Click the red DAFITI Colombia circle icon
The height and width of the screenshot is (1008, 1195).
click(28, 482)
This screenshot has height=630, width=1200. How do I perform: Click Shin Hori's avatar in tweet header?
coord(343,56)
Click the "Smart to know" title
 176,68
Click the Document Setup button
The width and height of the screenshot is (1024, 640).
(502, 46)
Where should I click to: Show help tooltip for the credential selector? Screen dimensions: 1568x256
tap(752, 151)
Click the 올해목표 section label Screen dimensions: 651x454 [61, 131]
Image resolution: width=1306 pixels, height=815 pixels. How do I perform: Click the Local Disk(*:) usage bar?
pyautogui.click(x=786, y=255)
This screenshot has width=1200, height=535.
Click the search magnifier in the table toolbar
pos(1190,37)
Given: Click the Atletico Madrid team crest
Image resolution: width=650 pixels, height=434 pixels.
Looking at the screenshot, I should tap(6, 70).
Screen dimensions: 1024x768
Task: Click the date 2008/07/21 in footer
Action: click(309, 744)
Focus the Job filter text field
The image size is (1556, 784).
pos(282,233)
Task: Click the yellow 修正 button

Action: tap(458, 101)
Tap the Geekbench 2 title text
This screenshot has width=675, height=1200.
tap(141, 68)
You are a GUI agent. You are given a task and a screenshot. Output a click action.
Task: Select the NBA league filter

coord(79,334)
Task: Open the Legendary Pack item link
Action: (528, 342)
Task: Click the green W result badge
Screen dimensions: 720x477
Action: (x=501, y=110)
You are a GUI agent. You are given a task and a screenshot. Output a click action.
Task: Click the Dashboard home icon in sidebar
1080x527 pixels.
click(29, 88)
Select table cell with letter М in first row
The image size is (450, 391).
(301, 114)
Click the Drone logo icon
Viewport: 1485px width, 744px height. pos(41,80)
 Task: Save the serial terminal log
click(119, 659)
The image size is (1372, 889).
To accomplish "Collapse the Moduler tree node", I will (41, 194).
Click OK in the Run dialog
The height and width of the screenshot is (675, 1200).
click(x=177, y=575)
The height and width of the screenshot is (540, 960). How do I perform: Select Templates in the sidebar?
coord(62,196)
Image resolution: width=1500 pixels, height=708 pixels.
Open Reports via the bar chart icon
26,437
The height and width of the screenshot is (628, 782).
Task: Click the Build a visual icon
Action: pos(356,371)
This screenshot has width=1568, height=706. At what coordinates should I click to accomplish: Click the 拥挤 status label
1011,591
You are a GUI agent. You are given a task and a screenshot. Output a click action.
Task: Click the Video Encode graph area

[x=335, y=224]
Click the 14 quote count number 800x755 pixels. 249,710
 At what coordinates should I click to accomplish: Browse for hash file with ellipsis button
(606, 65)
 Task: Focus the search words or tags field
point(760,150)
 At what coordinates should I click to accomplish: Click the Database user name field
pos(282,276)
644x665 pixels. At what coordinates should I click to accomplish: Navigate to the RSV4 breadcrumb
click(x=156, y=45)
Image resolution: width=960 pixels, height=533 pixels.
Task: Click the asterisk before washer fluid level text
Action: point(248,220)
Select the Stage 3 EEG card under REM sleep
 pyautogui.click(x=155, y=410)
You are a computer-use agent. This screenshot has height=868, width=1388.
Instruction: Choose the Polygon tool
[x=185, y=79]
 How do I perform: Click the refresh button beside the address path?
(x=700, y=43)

> Aim of the task:
A verbatim reproduction of all the records above is the expected answer.

> Solution:
Click the red DAFITI Colombia circle icon
The height and width of the screenshot is (1008, 1195).
click(28, 482)
This screenshot has height=630, width=1200. How do I perform: Click Shin Hori's avatar in tweet header?
coord(343,56)
Click the "Smart to know" title
 176,68
Click the Document Setup button
The width and height of the screenshot is (1024, 640).
(502, 46)
Where should I click to: Show help tooltip for the credential selector? Screen dimensions: 1568x256
tap(752, 151)
Click the 올해목표 section label Screen dimensions: 651x454 [61, 131]
Image resolution: width=1306 pixels, height=815 pixels. How do I perform: Click the Local Disk(*:) usage bar?
pyautogui.click(x=786, y=255)
This screenshot has width=1200, height=535.
Click the search magnifier in the table toolbar
pos(1190,37)
Given: Click the Atletico Madrid team crest
Image resolution: width=650 pixels, height=434 pixels.
Looking at the screenshot, I should tap(6, 70).
Screen dimensions: 1024x768
Task: Click the date 2008/07/21 in footer
Action: click(309, 744)
Focus the Job filter text field
The image size is (1556, 784).
pos(282,233)
Task: Click the yellow 修正 button

Action: tap(458, 101)
Tap the Geekbench 2 title text
This screenshot has width=675, height=1200.
tap(141, 68)
You are a GUI agent. You are given a task and a screenshot. Output a click action.
Task: Select the NBA league filter

coord(79,334)
Task: Open the Legendary Pack item link
Action: (528, 342)
Task: Click the green W result badge
Screen dimensions: 720x477
Action: (x=501, y=110)
You are a GUI agent. You are given a task and a screenshot. Output a click action.
Task: Click the Dashboard home icon in sidebar
1080x527 pixels.
click(29, 88)
Select table cell with letter М in first row
The image size is (450, 391).
(301, 114)
Click the Drone logo icon
Viewport: 1485px width, 744px height. pos(41,80)
 Task: Save the serial terminal log
click(119, 659)
The image size is (1372, 889).
To accomplish "Collapse the Moduler tree node", I will (41, 194).
Click OK in the Run dialog
The height and width of the screenshot is (675, 1200).
click(x=177, y=575)
The height and width of the screenshot is (540, 960). How do I perform: Select Templates in the sidebar?
coord(62,196)
Image resolution: width=1500 pixels, height=708 pixels.
Open Reports via the bar chart icon
26,437
The height and width of the screenshot is (628, 782).
Task: Click the Build a visual icon
Action: pos(356,371)
This screenshot has width=1568, height=706. At what coordinates should I click to accomplish: Click the 拥挤 status label
1011,591
You are a GUI agent. You are given a task and a screenshot. Output a click action.
Task: Click the Video Encode graph area

[x=335, y=224]
Click the 14 quote count number 800x755 pixels. 249,710
 At what coordinates should I click to accomplish: Browse for hash file with ellipsis button
(606, 65)
 Task: Focus the search words or tags field
point(760,150)
 At what coordinates should I click to accomplish: Click the Database user name field
pos(282,276)
644x665 pixels. At what coordinates should I click to accomplish: Navigate to the RSV4 breadcrumb
click(x=156, y=45)
Image resolution: width=960 pixels, height=533 pixels.
Task: Click the asterisk before washer fluid level text
Action: point(248,220)
Select the Stage 3 EEG card under REM sleep
 pyautogui.click(x=155, y=410)
You are a computer-use agent. This screenshot has height=868, width=1388.
Instruction: Choose the Polygon tool
[x=185, y=79]
 How do I perform: Click the refresh button beside the address path?
(x=700, y=43)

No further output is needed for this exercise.